Haiku Tunnel
Directed by Josh & Jacob Kornbluth
(Josh Kornbluth, Warren Keith, Amy Resnick, Sarah Overman)
Rated: R
Haiku Tunnel is a high school forensics monologue gone movie-sized – complete with an over-dramatized nerdy kid.
It drowns in its own glorification of the minutia of office life. It’s as if the script is based on a comedy routine. Probably because the script is based on a one-man show written by Josh Kornbluth and filmified with the help of his brother Jacob, Kornbluth.
Josh Kornbluth plays Josh Kornbluth, an office temp who suddenly lands a “perm” position at a law firm called S&M. Schuyler & Mitchell, that is.
His office tasks are highlighted with tedious soliloquies on the best pens to use and the burden of transcribing and sending out seventeen letters – a task where procrastination helps him land in the bed of an attractive young corporate schmoe.
Films that portray the corporate set as devoid of emotion or creativity seem to never be in short order, and the Kornbluths rely on the hacked-over idea that creative types are just too manic and special to be placed in the world created by their shallow, materially secure supervisors. This idea is made clear through obvious characterizations. On the secretaries’ side there is the perky blonde and prissy gay man and on the lawyers’ side there is the stiff, business-focused lawyer.
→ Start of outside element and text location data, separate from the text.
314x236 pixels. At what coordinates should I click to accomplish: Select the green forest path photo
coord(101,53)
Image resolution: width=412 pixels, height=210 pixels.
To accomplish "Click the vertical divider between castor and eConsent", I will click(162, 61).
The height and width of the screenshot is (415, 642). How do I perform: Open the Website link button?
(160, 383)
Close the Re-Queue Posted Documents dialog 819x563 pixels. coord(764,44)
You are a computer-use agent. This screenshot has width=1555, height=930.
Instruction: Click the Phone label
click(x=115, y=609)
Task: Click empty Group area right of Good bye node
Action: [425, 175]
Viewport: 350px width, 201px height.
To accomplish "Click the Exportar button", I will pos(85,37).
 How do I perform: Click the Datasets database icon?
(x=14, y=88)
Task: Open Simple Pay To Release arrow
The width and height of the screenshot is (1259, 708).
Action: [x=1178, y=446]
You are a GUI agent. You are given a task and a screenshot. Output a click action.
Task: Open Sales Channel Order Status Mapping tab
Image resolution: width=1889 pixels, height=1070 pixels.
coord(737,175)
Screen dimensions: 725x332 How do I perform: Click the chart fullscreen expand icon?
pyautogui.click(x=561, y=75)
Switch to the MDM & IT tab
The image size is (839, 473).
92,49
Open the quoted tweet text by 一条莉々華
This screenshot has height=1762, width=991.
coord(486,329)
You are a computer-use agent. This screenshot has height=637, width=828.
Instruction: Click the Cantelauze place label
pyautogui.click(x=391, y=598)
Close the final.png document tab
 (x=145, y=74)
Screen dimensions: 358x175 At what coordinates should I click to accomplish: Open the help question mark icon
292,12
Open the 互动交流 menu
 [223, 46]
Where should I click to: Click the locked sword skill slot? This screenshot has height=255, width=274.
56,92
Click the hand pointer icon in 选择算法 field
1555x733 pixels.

“You know what your problem is? I think you just have an artistic temperament,” lawyer Bob says to Josh when Josh tries to quit after the pressure of mailing seventeen letters becomes unbearable.
And while Haiku Tunnel is an intriguing title (What? You mean this isn’t a Japanese film with subtitles?) the segment of the movie that inspired the title could have been sliced out of the movie without harm.
Orientations, copy machine frustrations and social isolations are explored thoroughly enough to make you count down the minutes until that magic hour when you can leave your theater seat like you’re leaving your office chair. See this movie only if you revel in the dullness of desk life.
-Monica LaBelle
Haiku Tunnel opens today at the Lagoon Cinema.